Ruan Snyman
- Full name: Ruan Snyman
- Born: 9 March 1987 (age 39) Pretoria, South Africa
- Height: 1.70 m (5 ft 7 in)
- Weight: 88 kg (13 st 12 lb; 194 lb)
- School: Afrikaanse Hoër Seunskool
- University: University of Pretoria

Rugby union career
- Position: Scrum-half
- Current team: Griquas

Youth career
- 2004: Leopards
- 2005–2008: Blue Bulls

Senior career
- Years: Team / Apps / (Points)
- 2006–2013: Blue Bulls / 70 / (60)
- 2010–2013: Bulls / 1 / (5)
- 2013–2014: Racing Métro / 1 / (0)
- 2014–present: Griquas / 0 / (0)
- Correct as of 10 September 2013

= Ruan Snyman =

South African rugby union player

Ruan Snyman (born 9 March 1987) is a South African rugby union footballer. He plays as a scrum-half for the Racing Métro in the French Top 14.

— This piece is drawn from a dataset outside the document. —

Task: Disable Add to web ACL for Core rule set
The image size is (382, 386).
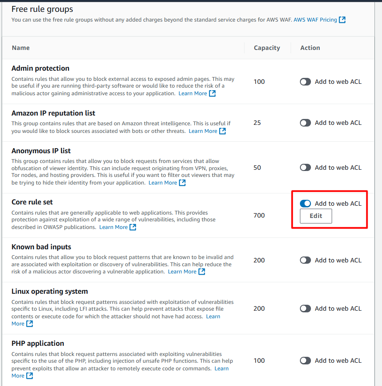Action: [x=305, y=203]
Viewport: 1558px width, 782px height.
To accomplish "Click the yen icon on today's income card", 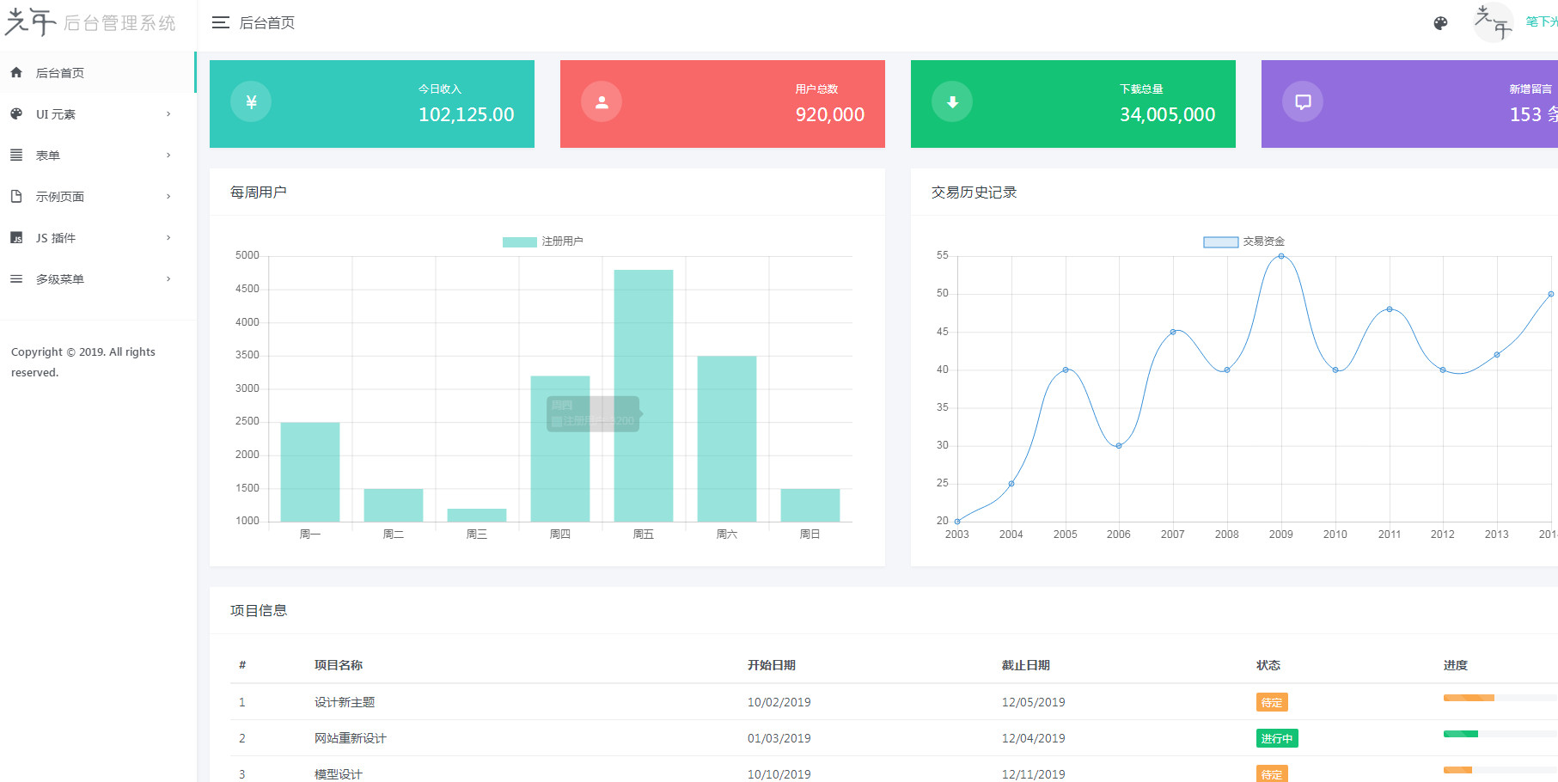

He represented the Bulls in Super Rugby and the Blue Bulls in the Currie Cup and Vodacom Cup since representing them in the 2005 Craven Week tournament.

During the 2013 Currie Cup Premier Division season, he joined French Top 14 side Racing Métro for the 2013–14 Top 14 season, before joining for the 2014 Vodacom Cup season.